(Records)
--- start ---
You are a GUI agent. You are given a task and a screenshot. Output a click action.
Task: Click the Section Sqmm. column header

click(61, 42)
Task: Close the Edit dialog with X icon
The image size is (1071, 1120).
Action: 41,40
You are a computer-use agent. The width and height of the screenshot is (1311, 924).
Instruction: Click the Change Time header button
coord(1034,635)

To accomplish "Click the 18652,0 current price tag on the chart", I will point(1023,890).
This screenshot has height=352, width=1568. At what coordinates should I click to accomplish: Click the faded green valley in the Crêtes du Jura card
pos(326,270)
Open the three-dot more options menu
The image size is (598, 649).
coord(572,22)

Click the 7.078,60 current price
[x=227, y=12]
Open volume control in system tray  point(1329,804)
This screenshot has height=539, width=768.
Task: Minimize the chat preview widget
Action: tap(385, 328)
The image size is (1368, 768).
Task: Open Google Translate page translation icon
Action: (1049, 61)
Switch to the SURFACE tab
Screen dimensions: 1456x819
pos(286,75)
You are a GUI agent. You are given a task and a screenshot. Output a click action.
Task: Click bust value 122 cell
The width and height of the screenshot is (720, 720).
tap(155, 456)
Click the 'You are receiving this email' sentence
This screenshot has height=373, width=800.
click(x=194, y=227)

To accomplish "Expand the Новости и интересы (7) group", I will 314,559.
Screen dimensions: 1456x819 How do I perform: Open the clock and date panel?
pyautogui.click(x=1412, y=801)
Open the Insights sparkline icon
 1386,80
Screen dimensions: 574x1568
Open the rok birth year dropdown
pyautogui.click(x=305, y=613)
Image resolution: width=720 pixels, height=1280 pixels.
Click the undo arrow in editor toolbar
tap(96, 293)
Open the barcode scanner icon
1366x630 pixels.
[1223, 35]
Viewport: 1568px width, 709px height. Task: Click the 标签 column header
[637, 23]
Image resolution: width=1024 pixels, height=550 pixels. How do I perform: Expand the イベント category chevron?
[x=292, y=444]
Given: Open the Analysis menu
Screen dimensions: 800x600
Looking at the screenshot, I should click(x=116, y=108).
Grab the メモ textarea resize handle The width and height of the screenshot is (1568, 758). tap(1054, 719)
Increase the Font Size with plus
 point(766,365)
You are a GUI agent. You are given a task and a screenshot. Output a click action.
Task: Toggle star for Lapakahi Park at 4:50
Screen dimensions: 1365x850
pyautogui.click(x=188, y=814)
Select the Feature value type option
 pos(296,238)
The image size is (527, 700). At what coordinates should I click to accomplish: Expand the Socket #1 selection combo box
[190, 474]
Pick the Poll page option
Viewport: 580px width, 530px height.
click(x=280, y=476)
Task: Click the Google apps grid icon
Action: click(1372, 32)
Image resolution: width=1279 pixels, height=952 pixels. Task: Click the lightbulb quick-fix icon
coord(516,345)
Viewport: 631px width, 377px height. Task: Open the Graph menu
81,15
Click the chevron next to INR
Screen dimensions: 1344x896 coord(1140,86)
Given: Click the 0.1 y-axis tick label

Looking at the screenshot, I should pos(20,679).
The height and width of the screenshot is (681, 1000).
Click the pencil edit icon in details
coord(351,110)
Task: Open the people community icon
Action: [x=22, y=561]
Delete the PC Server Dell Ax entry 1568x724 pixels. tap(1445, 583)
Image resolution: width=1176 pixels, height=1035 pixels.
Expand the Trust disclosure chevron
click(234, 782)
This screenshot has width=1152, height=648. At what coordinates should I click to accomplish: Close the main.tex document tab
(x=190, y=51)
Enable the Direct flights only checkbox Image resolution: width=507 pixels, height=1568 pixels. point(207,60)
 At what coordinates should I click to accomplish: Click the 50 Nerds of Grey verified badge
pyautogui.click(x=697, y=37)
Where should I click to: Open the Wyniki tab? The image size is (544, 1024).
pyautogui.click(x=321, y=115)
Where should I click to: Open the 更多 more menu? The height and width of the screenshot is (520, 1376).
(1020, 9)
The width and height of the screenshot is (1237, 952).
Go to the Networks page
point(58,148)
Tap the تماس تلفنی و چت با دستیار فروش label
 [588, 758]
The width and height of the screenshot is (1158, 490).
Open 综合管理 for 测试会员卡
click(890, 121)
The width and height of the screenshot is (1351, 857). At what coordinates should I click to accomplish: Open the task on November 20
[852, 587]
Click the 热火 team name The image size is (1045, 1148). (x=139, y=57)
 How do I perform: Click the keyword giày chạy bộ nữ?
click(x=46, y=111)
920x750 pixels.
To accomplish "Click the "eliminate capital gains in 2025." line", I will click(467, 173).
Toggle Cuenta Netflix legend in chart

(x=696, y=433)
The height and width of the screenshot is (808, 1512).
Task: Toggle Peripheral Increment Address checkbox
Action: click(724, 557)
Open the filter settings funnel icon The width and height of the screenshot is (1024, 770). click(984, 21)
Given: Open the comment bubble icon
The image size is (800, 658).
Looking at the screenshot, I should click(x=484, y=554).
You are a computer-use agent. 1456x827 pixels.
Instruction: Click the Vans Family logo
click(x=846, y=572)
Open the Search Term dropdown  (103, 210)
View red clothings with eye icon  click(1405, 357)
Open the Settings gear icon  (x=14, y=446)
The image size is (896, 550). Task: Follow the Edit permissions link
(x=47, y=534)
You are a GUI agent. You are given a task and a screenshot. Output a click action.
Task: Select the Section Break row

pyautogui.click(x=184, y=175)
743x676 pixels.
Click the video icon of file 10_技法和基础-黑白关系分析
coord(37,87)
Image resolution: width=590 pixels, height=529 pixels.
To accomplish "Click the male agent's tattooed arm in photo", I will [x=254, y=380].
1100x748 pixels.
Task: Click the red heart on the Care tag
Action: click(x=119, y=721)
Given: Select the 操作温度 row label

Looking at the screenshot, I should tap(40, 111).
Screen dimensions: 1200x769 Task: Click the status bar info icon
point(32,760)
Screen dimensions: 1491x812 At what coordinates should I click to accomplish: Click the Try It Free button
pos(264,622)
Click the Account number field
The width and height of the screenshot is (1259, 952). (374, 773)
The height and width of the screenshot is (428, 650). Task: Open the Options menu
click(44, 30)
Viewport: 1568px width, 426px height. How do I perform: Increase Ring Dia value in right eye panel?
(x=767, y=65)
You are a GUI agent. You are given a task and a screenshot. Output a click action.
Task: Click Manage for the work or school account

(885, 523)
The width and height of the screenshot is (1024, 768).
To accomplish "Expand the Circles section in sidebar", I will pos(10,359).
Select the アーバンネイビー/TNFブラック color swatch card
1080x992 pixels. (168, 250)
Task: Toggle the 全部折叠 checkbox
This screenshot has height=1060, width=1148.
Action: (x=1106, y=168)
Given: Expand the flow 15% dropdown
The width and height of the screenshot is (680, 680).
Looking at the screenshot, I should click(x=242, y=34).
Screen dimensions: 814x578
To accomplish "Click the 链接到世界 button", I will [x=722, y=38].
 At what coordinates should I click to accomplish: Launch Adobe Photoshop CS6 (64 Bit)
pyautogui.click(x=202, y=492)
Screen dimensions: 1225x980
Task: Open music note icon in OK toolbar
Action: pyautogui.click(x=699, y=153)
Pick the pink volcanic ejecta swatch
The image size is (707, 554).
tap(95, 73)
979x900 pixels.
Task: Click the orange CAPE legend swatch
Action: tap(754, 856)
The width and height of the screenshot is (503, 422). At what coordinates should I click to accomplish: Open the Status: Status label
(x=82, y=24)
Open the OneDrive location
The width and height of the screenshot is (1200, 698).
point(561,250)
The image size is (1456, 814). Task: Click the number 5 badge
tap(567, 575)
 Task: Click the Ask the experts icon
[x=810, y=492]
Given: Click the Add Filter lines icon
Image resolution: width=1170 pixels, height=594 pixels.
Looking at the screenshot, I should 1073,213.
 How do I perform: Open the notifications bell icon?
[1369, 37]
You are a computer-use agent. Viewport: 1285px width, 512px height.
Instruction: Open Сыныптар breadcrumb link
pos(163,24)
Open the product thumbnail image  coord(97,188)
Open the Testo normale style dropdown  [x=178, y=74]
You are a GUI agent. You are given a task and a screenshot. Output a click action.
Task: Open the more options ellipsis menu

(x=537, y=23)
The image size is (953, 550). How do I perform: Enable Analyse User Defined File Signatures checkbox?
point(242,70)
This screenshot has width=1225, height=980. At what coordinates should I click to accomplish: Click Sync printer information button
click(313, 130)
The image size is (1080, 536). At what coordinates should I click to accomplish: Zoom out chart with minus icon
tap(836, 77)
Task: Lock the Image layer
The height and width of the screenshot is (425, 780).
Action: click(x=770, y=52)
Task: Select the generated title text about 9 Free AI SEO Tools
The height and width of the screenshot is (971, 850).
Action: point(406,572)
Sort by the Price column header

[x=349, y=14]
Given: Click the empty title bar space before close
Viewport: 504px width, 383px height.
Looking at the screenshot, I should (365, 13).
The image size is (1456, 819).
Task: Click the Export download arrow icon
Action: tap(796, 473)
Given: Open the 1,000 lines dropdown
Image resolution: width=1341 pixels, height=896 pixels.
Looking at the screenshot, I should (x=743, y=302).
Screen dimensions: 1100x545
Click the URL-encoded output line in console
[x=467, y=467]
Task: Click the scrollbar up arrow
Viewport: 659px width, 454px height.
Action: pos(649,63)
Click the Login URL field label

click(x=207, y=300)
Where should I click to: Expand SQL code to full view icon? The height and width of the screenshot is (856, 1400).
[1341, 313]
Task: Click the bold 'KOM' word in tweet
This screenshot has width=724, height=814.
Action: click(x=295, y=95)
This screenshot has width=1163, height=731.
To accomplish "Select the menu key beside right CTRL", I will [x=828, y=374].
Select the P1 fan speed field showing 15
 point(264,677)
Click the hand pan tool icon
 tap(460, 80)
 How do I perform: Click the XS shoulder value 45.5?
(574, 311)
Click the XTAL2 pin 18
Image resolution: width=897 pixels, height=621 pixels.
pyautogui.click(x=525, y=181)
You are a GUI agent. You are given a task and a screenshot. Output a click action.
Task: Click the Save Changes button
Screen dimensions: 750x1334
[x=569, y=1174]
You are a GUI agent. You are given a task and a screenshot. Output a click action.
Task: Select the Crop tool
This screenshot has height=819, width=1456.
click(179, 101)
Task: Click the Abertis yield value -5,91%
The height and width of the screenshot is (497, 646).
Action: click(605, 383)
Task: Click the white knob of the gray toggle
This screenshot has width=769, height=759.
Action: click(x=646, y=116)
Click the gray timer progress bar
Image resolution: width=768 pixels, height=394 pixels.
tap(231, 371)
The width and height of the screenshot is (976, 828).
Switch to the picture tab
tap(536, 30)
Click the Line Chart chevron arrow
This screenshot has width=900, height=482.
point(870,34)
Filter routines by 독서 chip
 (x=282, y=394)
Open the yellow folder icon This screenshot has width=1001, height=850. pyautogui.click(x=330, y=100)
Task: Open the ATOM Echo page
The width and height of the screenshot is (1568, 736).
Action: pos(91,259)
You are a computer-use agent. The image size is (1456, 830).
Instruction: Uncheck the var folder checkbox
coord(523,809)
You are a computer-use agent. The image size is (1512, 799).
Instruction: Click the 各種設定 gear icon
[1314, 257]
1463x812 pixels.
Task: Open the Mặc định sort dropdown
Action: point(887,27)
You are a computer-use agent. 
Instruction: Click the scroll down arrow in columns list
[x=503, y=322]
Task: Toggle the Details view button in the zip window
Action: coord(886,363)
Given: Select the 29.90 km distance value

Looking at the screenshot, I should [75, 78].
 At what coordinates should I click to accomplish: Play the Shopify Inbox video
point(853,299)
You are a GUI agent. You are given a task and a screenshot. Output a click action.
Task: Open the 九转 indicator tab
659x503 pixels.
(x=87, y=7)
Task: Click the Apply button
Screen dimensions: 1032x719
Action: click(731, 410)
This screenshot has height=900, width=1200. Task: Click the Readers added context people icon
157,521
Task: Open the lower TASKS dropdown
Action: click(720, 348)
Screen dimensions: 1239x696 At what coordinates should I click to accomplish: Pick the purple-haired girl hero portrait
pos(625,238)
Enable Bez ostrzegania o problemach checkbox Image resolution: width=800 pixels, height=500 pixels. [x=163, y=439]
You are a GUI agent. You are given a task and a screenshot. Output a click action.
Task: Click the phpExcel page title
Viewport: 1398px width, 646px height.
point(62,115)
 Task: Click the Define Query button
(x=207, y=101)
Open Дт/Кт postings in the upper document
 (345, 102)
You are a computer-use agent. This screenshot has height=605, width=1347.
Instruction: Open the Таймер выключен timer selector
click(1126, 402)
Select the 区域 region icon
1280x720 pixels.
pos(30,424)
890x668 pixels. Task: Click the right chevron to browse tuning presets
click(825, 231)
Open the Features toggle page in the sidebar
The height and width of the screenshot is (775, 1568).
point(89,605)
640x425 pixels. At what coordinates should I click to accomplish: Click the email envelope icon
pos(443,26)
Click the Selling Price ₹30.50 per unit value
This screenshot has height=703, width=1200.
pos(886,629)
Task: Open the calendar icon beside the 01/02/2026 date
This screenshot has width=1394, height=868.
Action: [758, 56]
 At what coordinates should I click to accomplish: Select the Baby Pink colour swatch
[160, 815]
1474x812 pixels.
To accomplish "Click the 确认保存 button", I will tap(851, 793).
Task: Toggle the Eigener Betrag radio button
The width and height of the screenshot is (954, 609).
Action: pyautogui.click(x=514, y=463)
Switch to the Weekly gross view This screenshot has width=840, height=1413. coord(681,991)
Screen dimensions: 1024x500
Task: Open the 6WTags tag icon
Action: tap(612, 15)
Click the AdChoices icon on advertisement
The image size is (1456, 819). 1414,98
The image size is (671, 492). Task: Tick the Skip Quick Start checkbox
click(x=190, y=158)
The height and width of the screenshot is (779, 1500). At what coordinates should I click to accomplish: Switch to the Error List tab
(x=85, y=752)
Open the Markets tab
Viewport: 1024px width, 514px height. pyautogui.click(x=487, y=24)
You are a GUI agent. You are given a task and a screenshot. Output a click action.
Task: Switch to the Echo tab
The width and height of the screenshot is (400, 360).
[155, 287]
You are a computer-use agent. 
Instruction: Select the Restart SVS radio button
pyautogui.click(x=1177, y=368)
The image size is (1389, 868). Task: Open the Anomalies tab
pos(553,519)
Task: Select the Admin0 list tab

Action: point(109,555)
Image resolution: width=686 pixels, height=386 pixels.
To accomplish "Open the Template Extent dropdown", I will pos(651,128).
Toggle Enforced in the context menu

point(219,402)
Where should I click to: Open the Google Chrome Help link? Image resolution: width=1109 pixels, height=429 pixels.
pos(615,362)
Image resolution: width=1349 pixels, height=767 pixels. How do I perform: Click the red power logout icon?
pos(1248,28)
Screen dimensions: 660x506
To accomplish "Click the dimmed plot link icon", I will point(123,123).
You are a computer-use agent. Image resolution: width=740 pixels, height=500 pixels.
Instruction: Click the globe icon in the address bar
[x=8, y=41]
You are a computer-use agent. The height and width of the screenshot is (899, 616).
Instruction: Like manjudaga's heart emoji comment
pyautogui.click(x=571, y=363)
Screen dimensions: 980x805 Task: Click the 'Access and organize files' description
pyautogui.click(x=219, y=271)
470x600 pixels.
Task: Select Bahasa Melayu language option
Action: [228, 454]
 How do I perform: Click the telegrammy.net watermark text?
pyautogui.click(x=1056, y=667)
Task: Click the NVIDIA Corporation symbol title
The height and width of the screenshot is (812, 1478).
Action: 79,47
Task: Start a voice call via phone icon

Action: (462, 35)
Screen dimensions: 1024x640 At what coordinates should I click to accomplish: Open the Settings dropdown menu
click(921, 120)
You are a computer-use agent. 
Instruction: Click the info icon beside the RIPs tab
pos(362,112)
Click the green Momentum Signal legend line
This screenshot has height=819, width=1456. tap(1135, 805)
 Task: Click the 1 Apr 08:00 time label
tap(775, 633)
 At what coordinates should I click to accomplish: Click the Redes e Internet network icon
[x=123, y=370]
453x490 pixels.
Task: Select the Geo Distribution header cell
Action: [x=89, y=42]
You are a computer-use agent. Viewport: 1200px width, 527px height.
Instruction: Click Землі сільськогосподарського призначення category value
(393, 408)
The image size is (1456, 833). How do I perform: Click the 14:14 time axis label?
--- end ---
### Stated task
Reproduce verbatim the rows from the beginning of the records through the row containing "[x=227, y=12]", including both ends.

### Reply to the exercise
You are a GUI agent. You are given a task and a screenshot. Output a click action.
Task: Click the Section Sqmm. column header

click(61, 42)
Task: Close the Edit dialog with X icon
The image size is (1071, 1120).
Action: 41,40
You are a computer-use agent. The width and height of the screenshot is (1311, 924).
Instruction: Click the Change Time header button
coord(1034,635)

To accomplish "Click the 18652,0 current price tag on the chart", I will point(1023,890).
This screenshot has height=352, width=1568. At what coordinates should I click to accomplish: Click the faded green valley in the Crêtes du Jura card
pos(326,270)
Open the three-dot more options menu
The image size is (598, 649).
coord(572,22)

Click the 7.078,60 current price
[x=227, y=12]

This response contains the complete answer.